According to the email I received this week from my WotC sales rep, the release date on these was pushed to November 5 for Core stores, and a general release date of November 16. Looks like nobody told Germany about the change.


----------



## Tiitha (Oct 21, 2010)

thalmin said:


> According to the email I received this week from my WotC sales rep, the release date on these was pushed to November 5 for Core stores, and a general release date of November 16. Looks like nobody told Germany about the change.
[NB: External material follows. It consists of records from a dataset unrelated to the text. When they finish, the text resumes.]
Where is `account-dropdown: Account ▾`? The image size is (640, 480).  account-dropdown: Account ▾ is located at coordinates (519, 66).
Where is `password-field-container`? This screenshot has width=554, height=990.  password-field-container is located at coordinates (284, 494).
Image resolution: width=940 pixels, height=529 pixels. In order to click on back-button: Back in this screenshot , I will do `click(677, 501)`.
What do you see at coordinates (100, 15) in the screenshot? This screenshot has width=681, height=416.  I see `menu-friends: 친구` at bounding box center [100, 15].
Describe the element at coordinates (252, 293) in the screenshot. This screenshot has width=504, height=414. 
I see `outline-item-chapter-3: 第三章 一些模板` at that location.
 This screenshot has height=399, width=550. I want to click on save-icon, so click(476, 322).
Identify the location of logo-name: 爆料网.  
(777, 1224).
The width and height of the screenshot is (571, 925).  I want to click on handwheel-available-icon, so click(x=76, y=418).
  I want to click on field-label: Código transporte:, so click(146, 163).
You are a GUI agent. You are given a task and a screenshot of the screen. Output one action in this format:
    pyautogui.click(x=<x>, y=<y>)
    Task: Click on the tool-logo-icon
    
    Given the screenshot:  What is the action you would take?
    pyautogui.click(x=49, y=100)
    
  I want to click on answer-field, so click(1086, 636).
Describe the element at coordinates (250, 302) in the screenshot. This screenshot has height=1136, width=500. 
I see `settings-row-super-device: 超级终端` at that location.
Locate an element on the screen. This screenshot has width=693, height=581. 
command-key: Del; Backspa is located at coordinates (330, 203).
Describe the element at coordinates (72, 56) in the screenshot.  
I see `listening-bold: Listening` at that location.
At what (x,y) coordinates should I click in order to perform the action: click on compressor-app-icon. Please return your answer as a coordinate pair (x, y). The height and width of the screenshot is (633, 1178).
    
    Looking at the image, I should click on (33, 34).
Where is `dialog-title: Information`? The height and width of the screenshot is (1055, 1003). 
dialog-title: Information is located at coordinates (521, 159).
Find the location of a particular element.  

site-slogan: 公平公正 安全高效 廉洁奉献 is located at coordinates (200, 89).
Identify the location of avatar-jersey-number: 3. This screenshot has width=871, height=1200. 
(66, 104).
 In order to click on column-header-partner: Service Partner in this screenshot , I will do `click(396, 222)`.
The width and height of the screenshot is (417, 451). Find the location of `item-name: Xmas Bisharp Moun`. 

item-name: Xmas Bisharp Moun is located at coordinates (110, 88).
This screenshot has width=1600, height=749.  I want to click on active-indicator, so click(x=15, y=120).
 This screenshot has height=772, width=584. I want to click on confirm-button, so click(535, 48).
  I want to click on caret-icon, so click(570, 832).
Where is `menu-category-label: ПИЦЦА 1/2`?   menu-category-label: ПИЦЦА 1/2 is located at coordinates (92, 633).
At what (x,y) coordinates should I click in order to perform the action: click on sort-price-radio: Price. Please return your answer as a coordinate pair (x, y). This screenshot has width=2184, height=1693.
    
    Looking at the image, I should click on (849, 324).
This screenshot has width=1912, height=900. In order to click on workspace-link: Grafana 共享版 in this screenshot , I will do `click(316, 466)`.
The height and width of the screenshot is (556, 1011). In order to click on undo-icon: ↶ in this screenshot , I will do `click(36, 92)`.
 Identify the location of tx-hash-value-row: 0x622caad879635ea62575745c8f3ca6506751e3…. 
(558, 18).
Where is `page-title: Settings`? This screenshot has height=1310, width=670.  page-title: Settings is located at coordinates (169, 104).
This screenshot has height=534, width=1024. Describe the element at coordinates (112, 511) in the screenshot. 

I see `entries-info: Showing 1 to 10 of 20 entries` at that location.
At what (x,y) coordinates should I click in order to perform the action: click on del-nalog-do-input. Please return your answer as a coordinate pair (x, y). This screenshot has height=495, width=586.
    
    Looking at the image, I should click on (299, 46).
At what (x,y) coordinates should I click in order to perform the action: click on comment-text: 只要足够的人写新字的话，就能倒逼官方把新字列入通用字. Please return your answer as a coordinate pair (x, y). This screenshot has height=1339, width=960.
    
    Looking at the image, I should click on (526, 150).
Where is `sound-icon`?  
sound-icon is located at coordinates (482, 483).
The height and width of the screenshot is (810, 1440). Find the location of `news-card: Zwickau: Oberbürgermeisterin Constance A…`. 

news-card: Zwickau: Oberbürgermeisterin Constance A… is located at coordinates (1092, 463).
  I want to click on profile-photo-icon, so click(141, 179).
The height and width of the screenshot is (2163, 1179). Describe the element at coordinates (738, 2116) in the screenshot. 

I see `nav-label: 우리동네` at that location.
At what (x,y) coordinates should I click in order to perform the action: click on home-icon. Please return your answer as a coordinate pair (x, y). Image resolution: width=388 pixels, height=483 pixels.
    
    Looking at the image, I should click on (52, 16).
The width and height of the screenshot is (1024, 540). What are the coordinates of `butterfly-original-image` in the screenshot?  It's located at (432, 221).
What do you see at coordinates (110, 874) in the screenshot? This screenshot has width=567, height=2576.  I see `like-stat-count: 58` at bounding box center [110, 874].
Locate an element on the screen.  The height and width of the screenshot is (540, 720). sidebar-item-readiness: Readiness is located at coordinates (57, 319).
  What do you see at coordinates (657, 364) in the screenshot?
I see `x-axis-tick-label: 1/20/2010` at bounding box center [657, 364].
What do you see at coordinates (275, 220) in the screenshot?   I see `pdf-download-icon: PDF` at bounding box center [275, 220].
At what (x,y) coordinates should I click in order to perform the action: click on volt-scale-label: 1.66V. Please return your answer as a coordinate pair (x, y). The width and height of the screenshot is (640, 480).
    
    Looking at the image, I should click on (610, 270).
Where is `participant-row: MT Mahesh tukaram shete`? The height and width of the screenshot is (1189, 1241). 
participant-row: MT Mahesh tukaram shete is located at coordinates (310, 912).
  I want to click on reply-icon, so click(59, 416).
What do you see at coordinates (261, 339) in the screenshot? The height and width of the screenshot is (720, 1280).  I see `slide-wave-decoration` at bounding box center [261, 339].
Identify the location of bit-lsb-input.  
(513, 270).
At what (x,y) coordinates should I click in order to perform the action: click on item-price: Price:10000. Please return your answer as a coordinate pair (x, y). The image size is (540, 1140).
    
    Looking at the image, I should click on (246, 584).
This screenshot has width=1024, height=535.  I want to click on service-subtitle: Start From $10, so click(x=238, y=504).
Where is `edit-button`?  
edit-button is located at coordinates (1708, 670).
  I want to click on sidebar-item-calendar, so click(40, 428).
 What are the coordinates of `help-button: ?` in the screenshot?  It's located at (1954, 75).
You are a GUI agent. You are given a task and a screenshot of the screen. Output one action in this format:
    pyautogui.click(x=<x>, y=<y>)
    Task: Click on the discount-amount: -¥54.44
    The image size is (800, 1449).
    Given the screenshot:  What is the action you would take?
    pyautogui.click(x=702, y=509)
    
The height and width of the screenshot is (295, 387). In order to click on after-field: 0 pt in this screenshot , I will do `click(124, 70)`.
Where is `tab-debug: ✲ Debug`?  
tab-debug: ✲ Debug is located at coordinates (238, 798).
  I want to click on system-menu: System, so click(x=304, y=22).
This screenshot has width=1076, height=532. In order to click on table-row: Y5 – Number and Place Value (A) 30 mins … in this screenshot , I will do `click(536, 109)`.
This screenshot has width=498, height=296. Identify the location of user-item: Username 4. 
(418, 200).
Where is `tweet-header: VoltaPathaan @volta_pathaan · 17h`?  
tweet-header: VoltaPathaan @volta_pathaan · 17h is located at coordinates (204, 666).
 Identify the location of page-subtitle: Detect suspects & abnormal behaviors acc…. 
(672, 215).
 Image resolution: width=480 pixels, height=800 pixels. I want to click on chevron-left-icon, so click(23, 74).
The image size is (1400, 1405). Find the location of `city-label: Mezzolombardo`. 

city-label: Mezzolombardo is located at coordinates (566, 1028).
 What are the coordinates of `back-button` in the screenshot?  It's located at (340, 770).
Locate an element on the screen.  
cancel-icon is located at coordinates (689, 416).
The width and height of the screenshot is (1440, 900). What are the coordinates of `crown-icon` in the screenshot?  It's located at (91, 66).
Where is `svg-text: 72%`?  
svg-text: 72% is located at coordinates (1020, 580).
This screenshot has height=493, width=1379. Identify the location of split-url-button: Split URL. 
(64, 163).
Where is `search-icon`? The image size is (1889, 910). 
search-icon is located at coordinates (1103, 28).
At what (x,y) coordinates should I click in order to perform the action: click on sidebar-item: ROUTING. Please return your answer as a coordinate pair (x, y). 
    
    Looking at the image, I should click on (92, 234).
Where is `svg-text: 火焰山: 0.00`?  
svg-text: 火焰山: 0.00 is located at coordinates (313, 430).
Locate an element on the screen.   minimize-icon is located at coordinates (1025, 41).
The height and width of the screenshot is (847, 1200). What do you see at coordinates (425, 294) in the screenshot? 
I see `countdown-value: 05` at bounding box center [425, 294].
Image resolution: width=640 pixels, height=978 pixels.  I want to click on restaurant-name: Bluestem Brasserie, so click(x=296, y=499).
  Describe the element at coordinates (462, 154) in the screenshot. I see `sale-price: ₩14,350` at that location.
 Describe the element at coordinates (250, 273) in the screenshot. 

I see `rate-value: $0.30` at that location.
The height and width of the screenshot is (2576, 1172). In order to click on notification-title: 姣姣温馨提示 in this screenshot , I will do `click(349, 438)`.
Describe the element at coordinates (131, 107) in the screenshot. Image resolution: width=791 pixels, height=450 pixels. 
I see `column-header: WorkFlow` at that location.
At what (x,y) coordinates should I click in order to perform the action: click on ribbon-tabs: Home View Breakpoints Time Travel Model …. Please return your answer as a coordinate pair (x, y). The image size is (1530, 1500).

Yeah, I received an e-mail from Amazon today that they really won't be getting the item until November 16th. I decided to cancel my order for now.


----------



## Thanee (Oct 21, 2010)

thalmin said:


> According to the email I received this week from my WotC sales rep, the release date on these was pushed to November 5 for Core stores, and a general release date of November 16. Looks like nobody told Germany about the change.




Maybe some overzealous trainee packed them out and put them on the shelf immediately? The regular guy, who is doing the RPG stuff, wasn't there, when I bought them... but I will tell him, when I see him next, so they might put the sets down, if they are not to sell them yet. 

Bye
Thanee


----------



## Jhaelen (Oct 21, 2010)

thalmin said:


> Looks like nobody told Germany about the change.



Oops! Well, I just ordered them anyway


----------



## Nikosandros (Oct 21, 2010)

If they are already available and, in some cases, distributed, what's the point of delaying their release to the public? Is too much stuff coming out this month?


----------



## Thanee (Oct 21, 2010)

Maybe they forgot to send them to the premier stores first. 

No, really, I have no idea.

Bye
Thanee


----------



## Oryan77 (Oct 26, 2010)

Nikosandros said:


> If they are already available and, in some cases, distributed, what's the point of delaying their release to the public? Is too much stuff coming out this month?




I thought these weren't coming out until Nov 16th. So when I saw this thread, I contacted my distributor. They don't even have them in stock in their warehouse yet. He told me that WotC delayed the release. So it's odd that some *stores* apparently have them! Wow, guess you guys in Germany got lucky.


----------



## Thanee (Oct 27, 2010)

Yep, after reading about that release date stuff I'm pretty sure that someone somewhere messed this up a little. 

But at least you get your pictures early this time. 

Bye
Thanee


----------